■ 作業内容
森林浴登山の記事では、令和7年6月7日の登山に一般参加者が何名参加したと書かれていますか。

■ 文書本文
╭──
(公財)東京都農林水産振興財団では、都民の皆さまに森林の魅力を伝え、自然への親しみを深めていただくことを目的に、森林浴登山を定期的に開催しています。
令和7年6月7日(土曜日)に実施された今回の登山では、一般参加者13名の皆さんが森林ガイド、財団職員と「馬頭刈(マズカリ)山」を目指し、渓谷沿いの道をたどるコースに挑みました。
途中の高明山から馬頭刈山の区間には、「関東の富士見百景」の銘板が設置されており、天候に恵まれれば富士山を望むことができるコースです。
当日の様子を、「渓谷から登る富士見のみち」と題した登山ルートとともにご紹介します。
[コース概要]
・歩行時間:約4時間30分(別途休憩約1時間)
・歩行距離:約6.5km
・標高差:登り705m/下り683m
登山の出発点は武蔵五日市駅から (武蔵五日市駅~瀬音の湯)
JR武蔵五日市駅に集合したのは、8時過ぎ。比較的遅めの時間だったにもかかわらず、「都民の森」方面行きのバス停には、まだ長蛇の列が続いていました。
「都民の森」は、「三頭山」へのもっともアクセスしやすい登山口で、売店や広い駐車場も整備されていることから、週末になるとハイカーで大変な賑わいを見せます。
この日も臨時便のバスが出るほどで、駅前は朝から活気にあふれていました。


私たちはそこから十里木バス停へとバスで移動し、秋川渓谷に架かる吊り橋「石舟橋(いしぶねばし)」を渡って「瀬音の湯」へと向かいます。橋の上からは、清流と新緑が織りなす美しい景色が広がり、朝の澄んだ空気の中で深呼吸をするひととき。
吊り橋のほどよい揺れにわくわくしながら対岸に渡り、温泉施設「瀬音の湯」の広場に到着。受付を済ませてから、参加者全員で準備運動を行い、いよいよ登山スタートです。

瀬音の湯へと続く道中、秋川渓谷に架かる吊り橋「石舟橋」を渡る参加者たち。橋の上は朝の陽ざしと新緑に包まれていました。


気温は26度を超える夏日で、天気も快晴。出発前には同行する森林ガイドさんから水分携行の確認があり、「喉が渇いたと感じたときには、すでに脱水症状が始まっています。こまめな水分補給を心がけましょう」との注意喚起がありました。
山行中の体調管理の大切さを再認識し、念のため追加の飲料水を購入してから出発しました。
馬頭刈尾根から本格スタート (瀬音の湯~高明神社跡)
行程は、「瀬音の湯」駐車場内にある登山口から「馬頭刈尾根」を登っていくルートです。
╰──
[項目位置エントリ]
╭──
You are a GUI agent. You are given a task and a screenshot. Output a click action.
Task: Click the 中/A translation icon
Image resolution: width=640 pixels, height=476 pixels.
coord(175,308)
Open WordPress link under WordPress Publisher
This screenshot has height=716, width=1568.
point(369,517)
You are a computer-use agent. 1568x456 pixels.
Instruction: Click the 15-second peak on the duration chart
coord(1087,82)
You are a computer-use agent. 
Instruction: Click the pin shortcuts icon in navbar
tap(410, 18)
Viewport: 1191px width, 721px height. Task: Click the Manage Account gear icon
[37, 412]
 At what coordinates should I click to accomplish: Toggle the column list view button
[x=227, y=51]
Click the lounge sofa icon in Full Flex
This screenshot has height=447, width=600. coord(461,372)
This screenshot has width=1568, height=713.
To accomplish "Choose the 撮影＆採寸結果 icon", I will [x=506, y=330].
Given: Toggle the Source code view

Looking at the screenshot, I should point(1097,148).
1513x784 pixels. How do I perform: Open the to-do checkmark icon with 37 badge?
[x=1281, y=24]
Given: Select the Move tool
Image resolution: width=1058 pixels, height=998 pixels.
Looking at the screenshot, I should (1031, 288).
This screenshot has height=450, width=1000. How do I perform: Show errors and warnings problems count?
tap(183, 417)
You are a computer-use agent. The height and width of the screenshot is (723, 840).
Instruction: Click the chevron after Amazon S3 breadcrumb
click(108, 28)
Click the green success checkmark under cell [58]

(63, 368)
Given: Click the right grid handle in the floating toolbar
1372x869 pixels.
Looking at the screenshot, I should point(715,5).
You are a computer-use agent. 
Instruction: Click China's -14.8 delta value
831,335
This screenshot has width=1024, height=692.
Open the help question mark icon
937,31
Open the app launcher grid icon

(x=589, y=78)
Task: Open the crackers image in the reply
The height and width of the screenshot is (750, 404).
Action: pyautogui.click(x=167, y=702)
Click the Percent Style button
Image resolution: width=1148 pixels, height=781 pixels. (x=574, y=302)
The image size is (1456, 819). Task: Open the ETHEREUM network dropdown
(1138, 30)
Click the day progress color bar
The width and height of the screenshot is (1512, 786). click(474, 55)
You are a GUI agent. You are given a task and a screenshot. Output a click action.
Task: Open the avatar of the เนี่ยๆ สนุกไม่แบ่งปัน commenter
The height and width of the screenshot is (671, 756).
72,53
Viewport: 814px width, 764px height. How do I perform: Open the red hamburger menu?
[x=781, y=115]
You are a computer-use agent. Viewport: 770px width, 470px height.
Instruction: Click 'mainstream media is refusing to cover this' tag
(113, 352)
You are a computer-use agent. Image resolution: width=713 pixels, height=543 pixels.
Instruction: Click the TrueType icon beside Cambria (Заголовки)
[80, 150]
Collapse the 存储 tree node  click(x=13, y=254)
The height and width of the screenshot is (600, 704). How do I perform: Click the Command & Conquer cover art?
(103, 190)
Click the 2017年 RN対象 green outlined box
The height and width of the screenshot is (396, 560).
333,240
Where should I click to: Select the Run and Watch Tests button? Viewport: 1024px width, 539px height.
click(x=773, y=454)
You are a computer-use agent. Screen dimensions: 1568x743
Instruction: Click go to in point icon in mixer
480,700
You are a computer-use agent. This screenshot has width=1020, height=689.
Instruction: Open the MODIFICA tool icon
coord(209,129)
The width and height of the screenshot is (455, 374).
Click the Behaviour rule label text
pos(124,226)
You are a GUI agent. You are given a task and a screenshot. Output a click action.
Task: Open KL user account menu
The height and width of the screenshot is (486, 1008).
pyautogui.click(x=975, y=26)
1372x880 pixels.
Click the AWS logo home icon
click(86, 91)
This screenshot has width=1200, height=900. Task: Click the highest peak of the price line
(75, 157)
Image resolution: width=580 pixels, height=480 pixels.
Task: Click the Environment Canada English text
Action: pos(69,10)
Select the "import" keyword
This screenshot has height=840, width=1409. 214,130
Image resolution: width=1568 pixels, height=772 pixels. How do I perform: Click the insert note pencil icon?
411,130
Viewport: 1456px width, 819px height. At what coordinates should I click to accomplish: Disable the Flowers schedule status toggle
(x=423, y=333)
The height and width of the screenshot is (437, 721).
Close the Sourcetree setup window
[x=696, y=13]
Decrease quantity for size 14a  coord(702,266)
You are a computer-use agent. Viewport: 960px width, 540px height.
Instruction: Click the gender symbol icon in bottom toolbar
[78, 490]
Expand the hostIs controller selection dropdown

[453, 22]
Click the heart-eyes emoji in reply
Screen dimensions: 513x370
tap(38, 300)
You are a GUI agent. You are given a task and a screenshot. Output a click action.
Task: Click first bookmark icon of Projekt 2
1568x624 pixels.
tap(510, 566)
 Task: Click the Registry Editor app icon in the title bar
╰──
■ 課題の解答
13名です。